Inflation : c’était temporaire ?

Sur les marchés financiers, l’été commence par ce genre de situation où une seule donnée économique déclenche un feu d’artifice. La publication le 12 juillet d’une inflation américaine inférieure aux attentes a entrainé une nette détente des taux et un rebond des actions, c’est-à-dire très exactement l’inverse des variations enregistrées la semaine précédente.  

Bonnes nouvelles sur l’inflation

Il serait fastidieux de présenter tous les indices, sous-indices et composantes des prix à la consommation publiés mercredi 12 juillet aux Etats-Unis. Un graphique (ci-dessous) et une phrase suffisent à résumer l’interprétation qui a prévalu : l’inflation ralentit enfin.

En juin, l’inflation totale est tombée à 3,0 % en glissement annuel (contre 4,0 % en mai), au plus bas depuis mars 2021. La mesure la plus simple de l’inflation sous-jacente (hors alimentaire et énergie) est passée de 5,3 % à 4,8 %, au plus bas depuis octobre 2021.

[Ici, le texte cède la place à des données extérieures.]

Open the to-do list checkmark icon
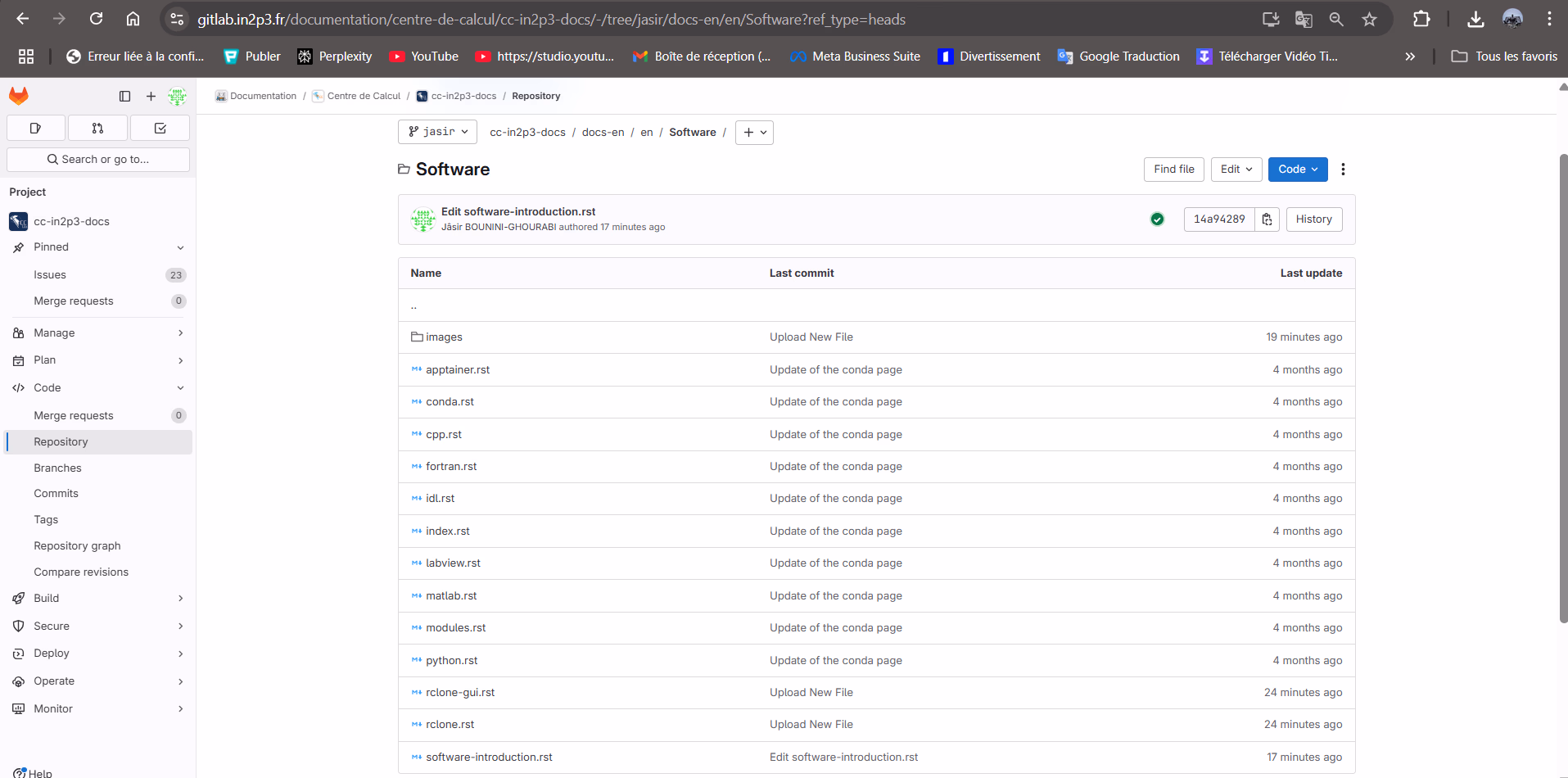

Le Beige Book, préparé par les Banques de Réserve régionales en amont de la réunion de politique monétaire de la Fed apporte des informations qualitatives sur le sujet. Le rapport (réalisé cette fois-ci par la Fed de Minneapolis) indique que la hausse des prix a ralenti et que les anticipations sont stables à légèrement baissières.

Les remontées du terrain montrent que les consommateurs deviennent de plus sensibles aux prix si bien que les entreprises hésitent désormais à les augmenter. Ce comportement n’est pas généralisé, en particulier dans les services où une solide demande permet aux entreprises de maintenir leurs marges alors que leurs coûts sont élevés. La saison de publication des résultats des entreprises qui s’ouvre fournira des indications précieuses sur ce dernier point.  

Conséquences sur la politique monétaire

La vue consensuelle, que nous partageons, est que la Fed devrait augmenter ses taux directeurs de 25pb à l’issue de la réunion du FOMC (Federal Open Market Committee) des 25 et 26 juillet, portant le taux objectif des fonds fédéraux dans l’intervalle 5,25 % – 5,50 %. Ce mouvement est largement anticipé dans les prix de marché, avec une probabilité supérieure à 90 % depuis une semaine.

Jerome Powell a bien insisté que le statu quo décidé en juin était une pause et pas l’arrêt du cycle de resserrement. Par ailleurs, les Minutes de la réunion des 13 et 14 juin ont confirmé que la pause visait à se donner le temps d’examiner les conséquences des hausses passées des taux directeurs, que l’inflation est à niveau inacceptable et que ‘d’autres hausses de taux seraient souhaitables’.

Enfin, si le Président de la Fed continue à surveiller la variation moyenne sur 6 mois du déflateur des dépenses privées hors alimentaire et énergie, il est probable que le niveau toujours supérieur à 4 % attendu pour juin ne le satisfera pas, surtout dans un contexte où l’emploi reste dynamique.

Comme c’était prévisible, les anticipations pour les réunions suivantes ont varié après la publication de l’indice des prix : le niveau de taux reflété pour fin 2024 est désormais 40pb sous le seuil atteint une semaine auparavant. Il avait fallu du temps pour que les investisseurs imaginent que les taux allaient rester « plus hauts pour plus longtemps » une fois atteint le taux terminal. Cette hypothèse – pourtant compatible avec les commentaires de la Fed– reste très discutée.